Serialization Comparison


TestObject


TestObjectTrans


Save Time


990 ms


110 ms


Load Time


3,680 ms


1,040 ms


File Size


91.7K


1.6K

As you can see, using the transient keyword drastically improves the performance of serializing these objects:

Note that this last figure is especially crucial if you are piping these objects over a network instead of just to a local file. Making a change like this in an application that uses RMI to move objects could result in a significant reduction in network traffic.

4.2.3 Analyzing Persistent State

If your software depends on the serialization mechanism, then you need to perform some analysis to determine what object state information needs to be persistent and what can be recalculated after an object has been reconstituted.

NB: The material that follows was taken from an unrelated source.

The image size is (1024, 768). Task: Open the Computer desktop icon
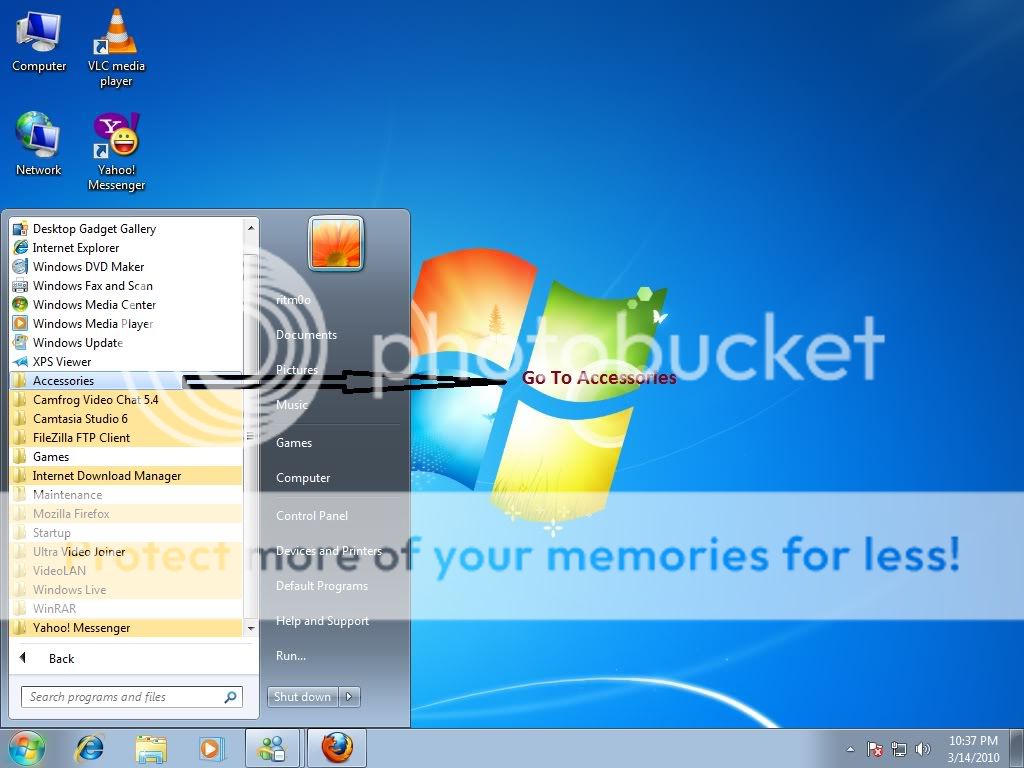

In the example in Listing 4-8, streaming out a simple object causes several Swing user interface components to be streamed out as well. While this example might seem artificial, it's actually a simplified version of a problem encountered by a group of developers who were working on a server program.

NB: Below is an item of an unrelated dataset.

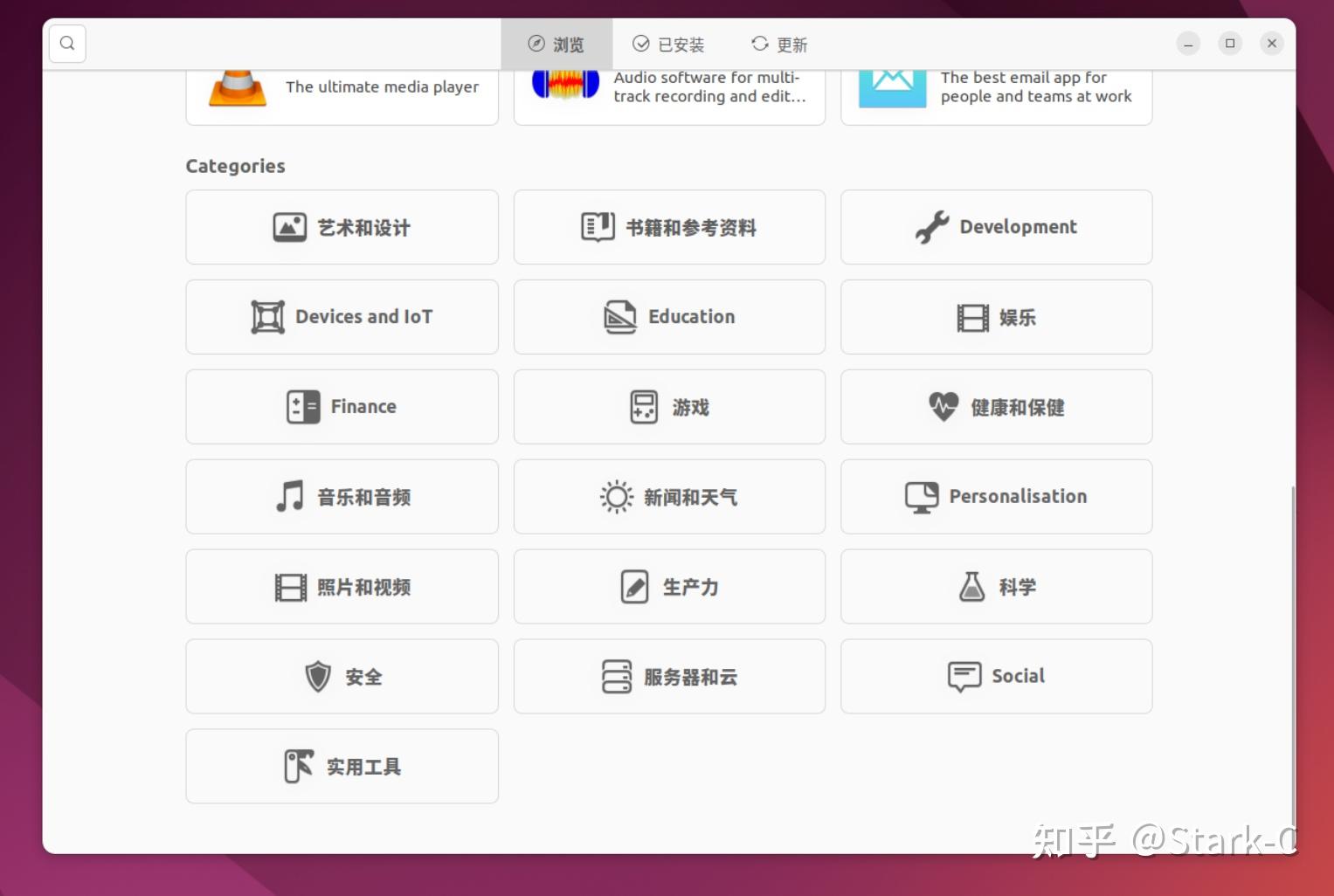Open the 新闻和天气 sun icon
This screenshot has width=1334, height=896.
(x=616, y=496)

When the server process needed to be terminated, the program serialized a set of important objects and streamed them to a file. When the server was restarted, this enabled it to re-create these objects and begin running in the same state where it left off. The problem was that it took more than 30 minutes to stream these objects to disk, which was clearly unacceptable. When the developers analyzed the required persistent state of their objects, they found many things were being streamed that didn't need to be. In fact, because of the recursive nature of serialization, almost the entire object heap was being streamed to disk. Careful use of the transient keyword drastically reduced the time it took to write out their data.

Key Points

  • Reading and writing data in small chunks can be very slow.
  • Using BufferedInputStream and BufferedOutputStream to batch requests improves performance.
  • In some situations, you can use custom buffering techniques to maximize performance.
  • Serialization can be very costly.
  • Using the transient keyword reduces the amount of data serialized.